There is a small number of locations (at most 2 for each site) where sensing operations can be made, provided in the input. This reduces the number of potential observations which can be made, and allows for a compact belief-state to be reresented in terms of observation histories.
Assume that Calan's theory is false.

Requirements

As before, your program should read the data, including the parameters p, Ps, b. You should then construct and optimize the finite horizon belief-state MDP (number of steps n also given as input to the program). Note that for probabilistic reasoning you will use the functions you constructed for part 1 of the assignment. You need to output the optimal policy, either directly or interactively - your choice.

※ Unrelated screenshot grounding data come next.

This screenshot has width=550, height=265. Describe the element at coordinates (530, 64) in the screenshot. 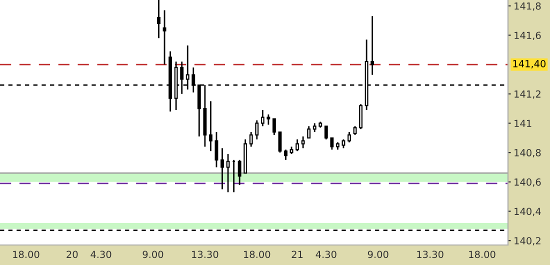

I see `ref-line-label: 141,40` at that location.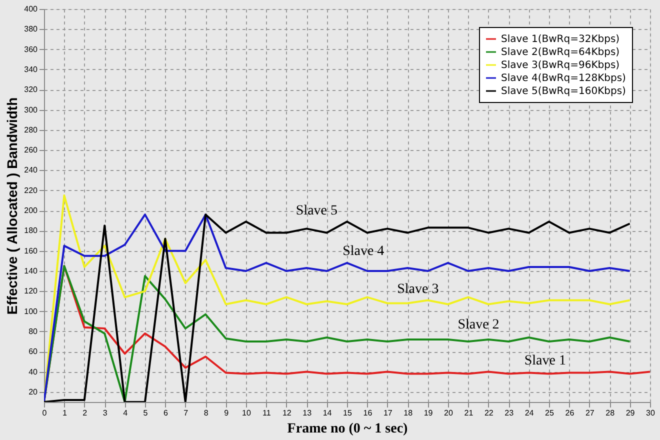  What do you see at coordinates (489, 413) in the screenshot?
I see `x-tick-label: 22` at bounding box center [489, 413].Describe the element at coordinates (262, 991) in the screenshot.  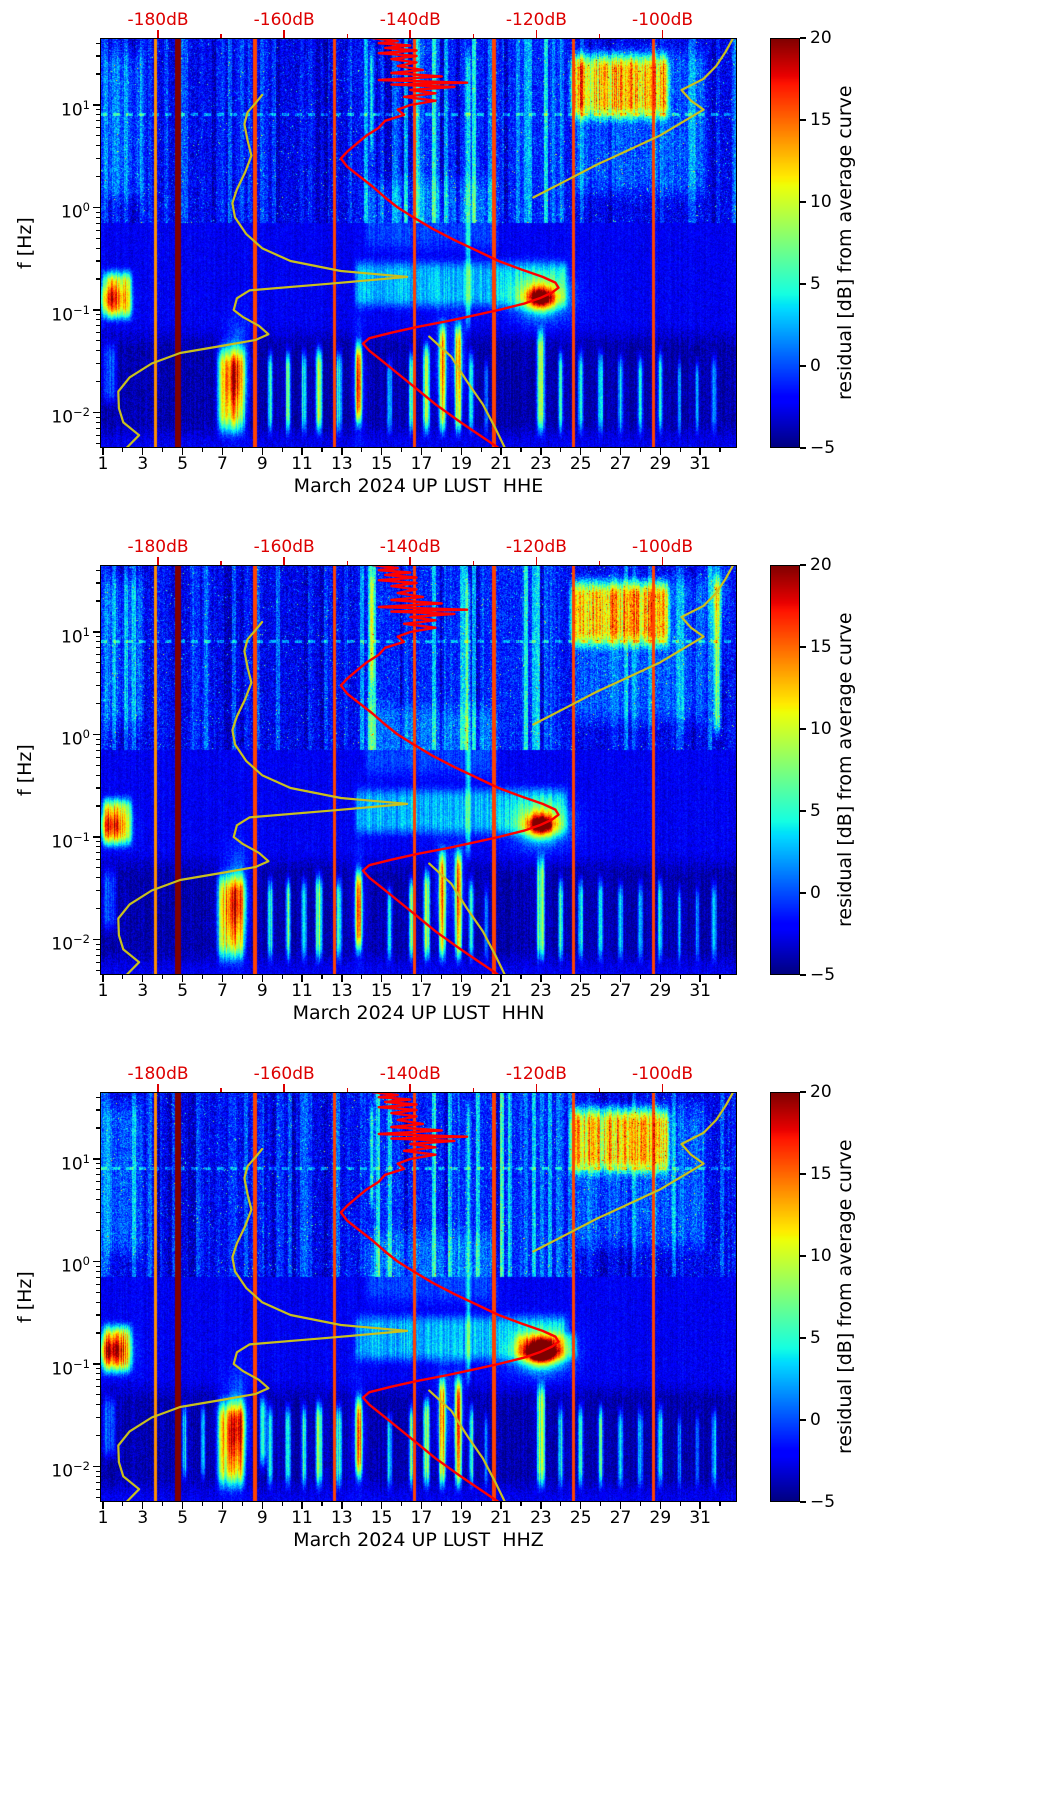
I see `x-tick-label: 9` at that location.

Part 2: Simplified scenarios requiring sequential decision making

(Simplified, non-bonus version)

This one is the same as above except that the information in the sensing data is given in the input. That is, the agent cannot make any more measurements. Therefore, the problem is now a simple MDP, with the following state space: robot location, and status of sites (visited/not visited, and what was found there). That is, for each site the state is one of: Unvisited (U), Dilithium (D), Antimatter (A), Nothing (0). After visiting the site, the state of that site always changes to "nothing". Use the simple finite-horizon MDP equation to solve this problem, and print out the optimal policy for each state and time slice (an arrow head indicating direction of motion for each location).

Deliverables

Source code and executable files of programs.
Explanation of the method for constructing the BN and your reasoning algorithm.
Non-trivial example runs on at least 2 scenarios of each type, including the input and output.
Submit makefile and short description on how to run your program. i.e. how /what parameters are passed to the program and how other inputs (e.g. positions of the agents are known to your program) including at least one full example on how to run your program with actual input.

Deadline: January 8, 2007.

Postponed (conditionally) to January 21, as follows: part I to be submitted by January 11. Part II (simplified) by January 21. Part II (original) is a bonus).